Kutipan yang diberikan.
════════════════
Lalu ia memandang sekali pandang ke bintang-bintang. (37: 88)

Kemudian ia berkata, “Sesungguhnya aku sakit.” (37: 89)

Lalu mereka berpaling daripadanya dengan membelakang. (37: 90)

Kemudian ia pergi dengan diam-diam kepada berhala-berhala mereka; lalu ia berkata, “Apakah kamu tidak makan?” (37: 91)

Kenapa kamu tidak menjawab? (37: 92)

Melanjutkan ayat-ayat sebelumnya yang memaparkan pertanyaan Nabi Ibrahim as kepada para penyembah berhala, ayat-ayat ini menyinggung berbagai cara lain yang digunakan Nabi Ibrahim untuk menyadarkan kaum musyrik dan orang-orang yang tersesat.

Di masa lalu, adat dan tradisi kota Babel adalah menggelar perayaan dan keluar kota. Pada malam hari, sebelum keluar kota, mereka mengajak Nabi Ibrahim as untuk mengikuti acara tersebut. Akan tetapi Nabi Ibrahim as menunggu kesempatan tersebut untuk menghancurkan berhala-berhala.

Ketika masyarakat kota Babel menilai bintang-bintang sangat berpengaruh pada nasib mereka, Nabi Ibrahim as mengenakan pakaian seperti masyarakatnya dan demi meyakinkan mereka untuk tidak ikut keluar kota, beliau menatap bintang-bintang di langit dan kemudian berkata, "Maafkan saya, karena berdasarkan perkiraan bintang-bintang, jika aku keluar kota, maka aku akan sakit, maka sebaiknya aku tinggal di dalam kota."
════════════════
Data mentah.
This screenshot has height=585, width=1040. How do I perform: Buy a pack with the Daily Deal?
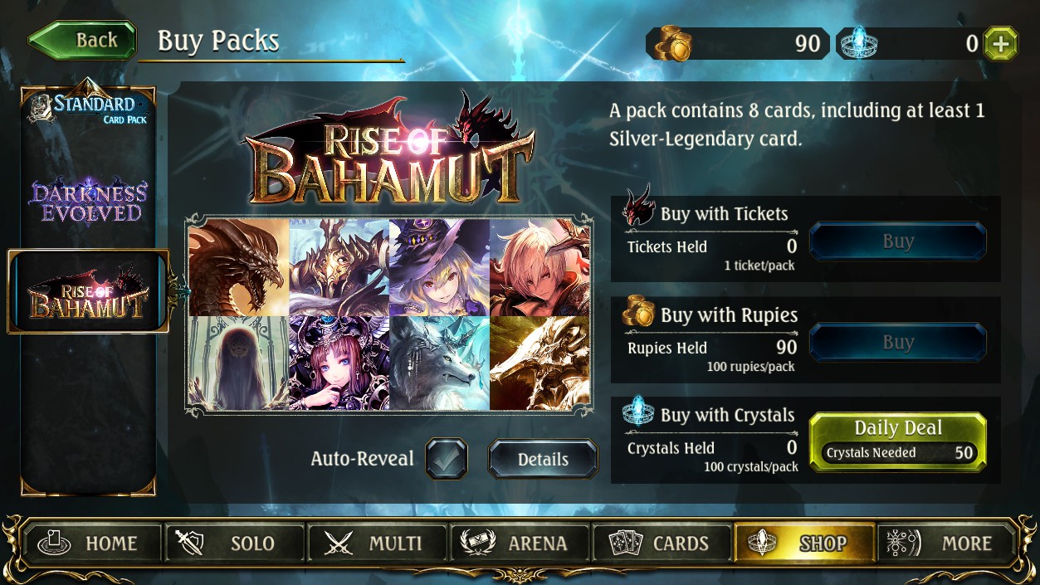pos(898,442)
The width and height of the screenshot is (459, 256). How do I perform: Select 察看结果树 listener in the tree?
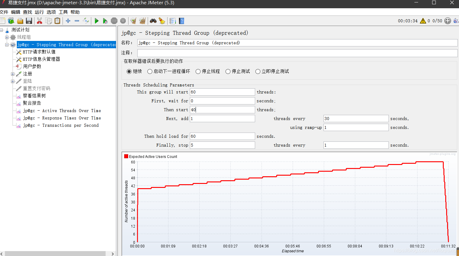(34, 96)
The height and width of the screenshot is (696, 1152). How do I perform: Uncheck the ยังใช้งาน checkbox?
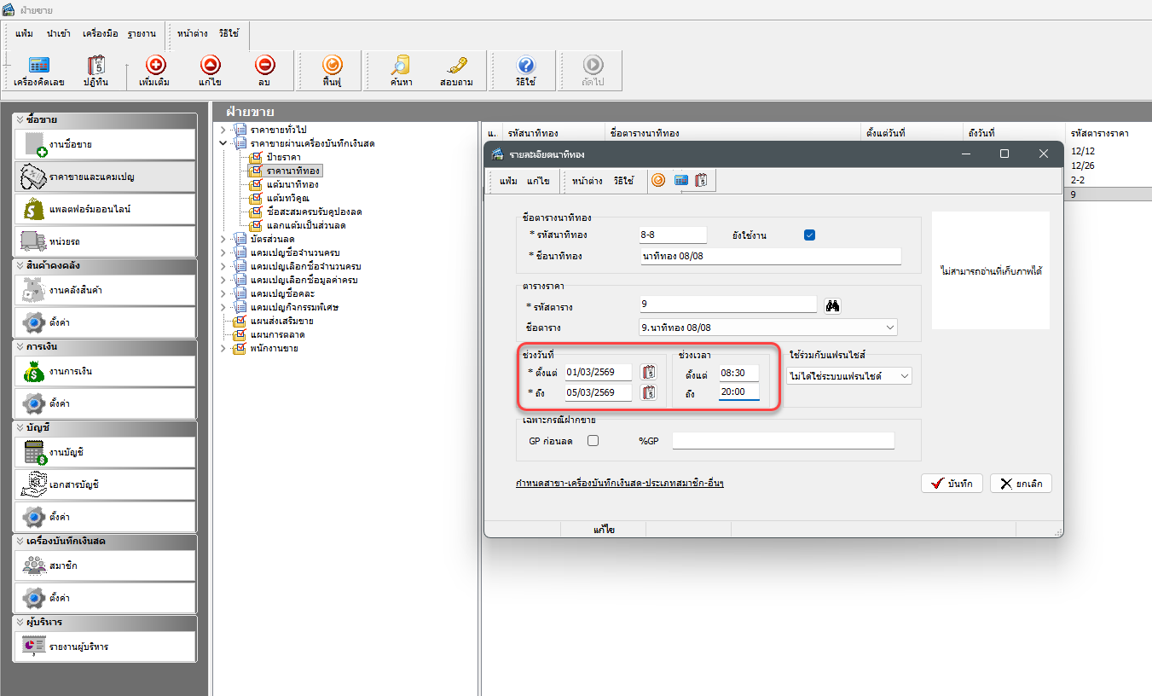810,235
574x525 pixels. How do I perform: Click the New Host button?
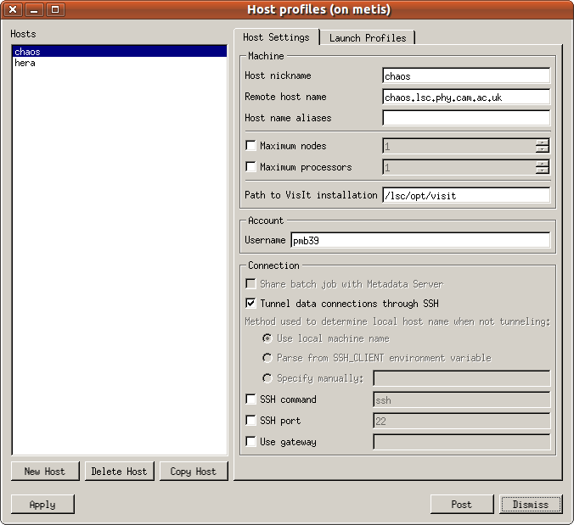44,472
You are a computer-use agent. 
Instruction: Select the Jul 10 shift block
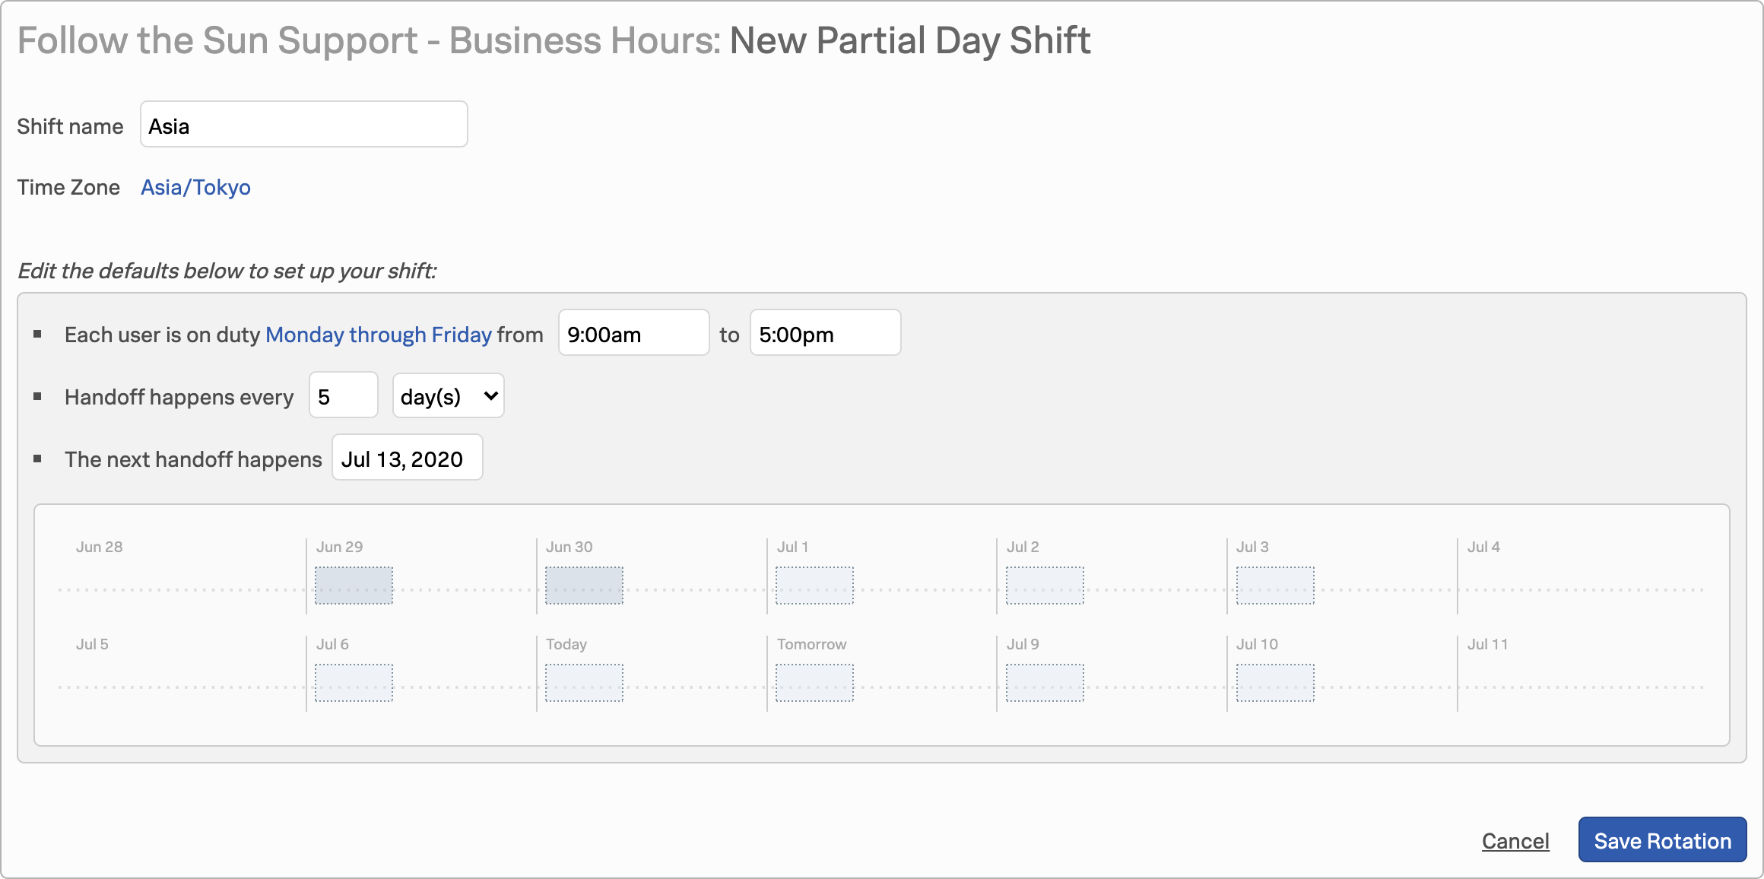1275,683
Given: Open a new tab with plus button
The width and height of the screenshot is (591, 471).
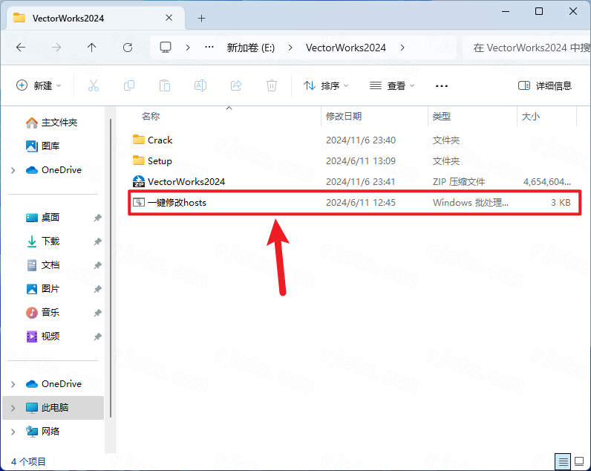Looking at the screenshot, I should tap(202, 18).
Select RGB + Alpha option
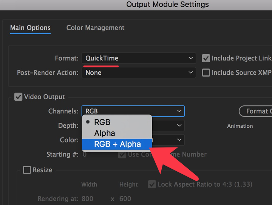The image size is (272, 205). pos(117,144)
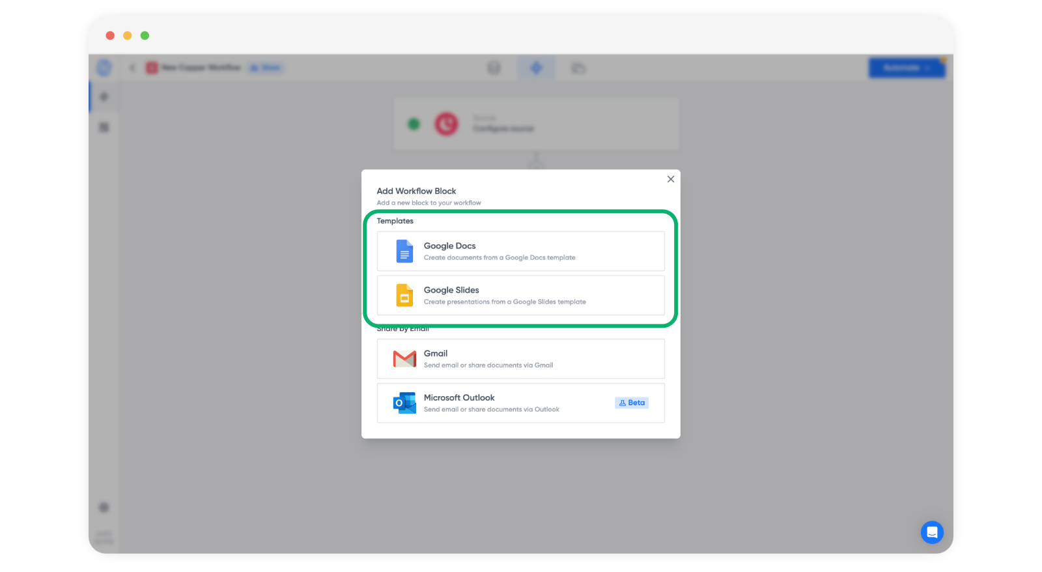Close the Add Workflow Block dialog
The width and height of the screenshot is (1042, 572).
click(x=671, y=179)
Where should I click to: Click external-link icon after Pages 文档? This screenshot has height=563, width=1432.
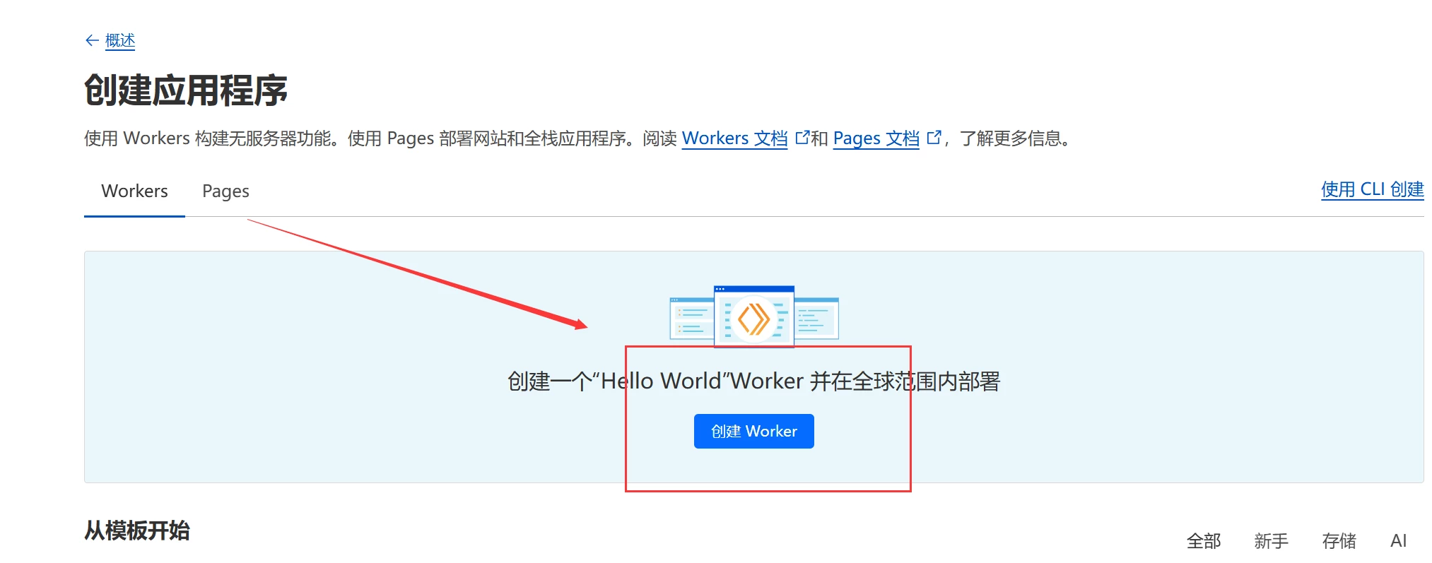934,138
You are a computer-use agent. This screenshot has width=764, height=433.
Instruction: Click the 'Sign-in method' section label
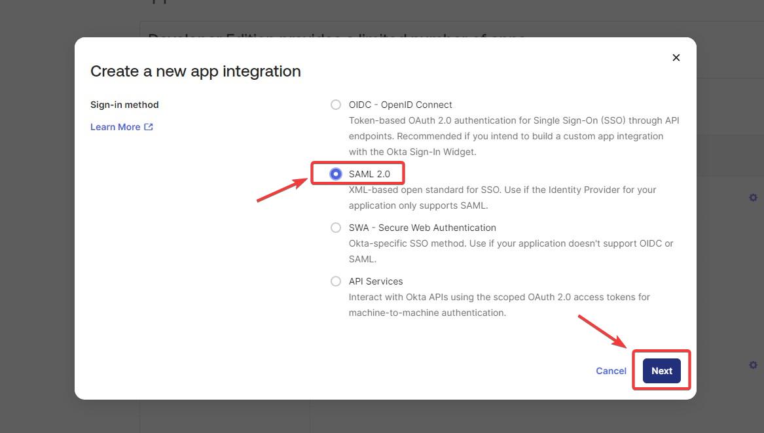point(124,105)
════════════════
Tugas yang dikerjakan.
A - Sebutkan semua rujukan surah dan ayat yang tercantum dalam kutipan tentang Nabi Ibrahim dan berhala kaum Babel.
B - Teruskan kutipan tentang Nabi Ibrahim dan berhala kaum Babel, dimulai setelah kalimat terakhirnya.
Catatan-catatan tersebut tidak ada hubungannya dengan kutipan.

Jawaban tiap tugas.
A - 37: 88, 37: 89, 37: 90, 37: 91, 37: 92

B -
Tidak diragukan lagi bahwa Nabi Ibrahim tidak meyakini keyakinan masyarakat kota Babel soal pengaruh bintang-bintang, akan tetapi beliau menggunakan cara yang diterima mereka untuk meyakinkan mereka agar tetap tinggal di dalam kota. Dengan demikian, Nabi Ibrahim tidak keluar dari kota dan menyiapkan rencana untuk menghancurkan berhala-berhala yang ada.

Ketika masyarakat telah keluar kota, Nabi Ibrahim as menghancurkan seluruh berhala yang ada dan mengatakan kepada masyarakat, seraya menghancurkan berhala-berhala tersebut, Nabi Ibrahim as berkata, "Mengapa kalian tidak menyantap hidangan yang dipersembahkan orang-orang musyrik ini? Mengapa kalian tidak menjawab ucapanku? Bukankah orang-orang musyrik meyakini bahwa kalian penting untuk nasib mereka? Lalu mengapa kalian tidak melakukan sesuatu?"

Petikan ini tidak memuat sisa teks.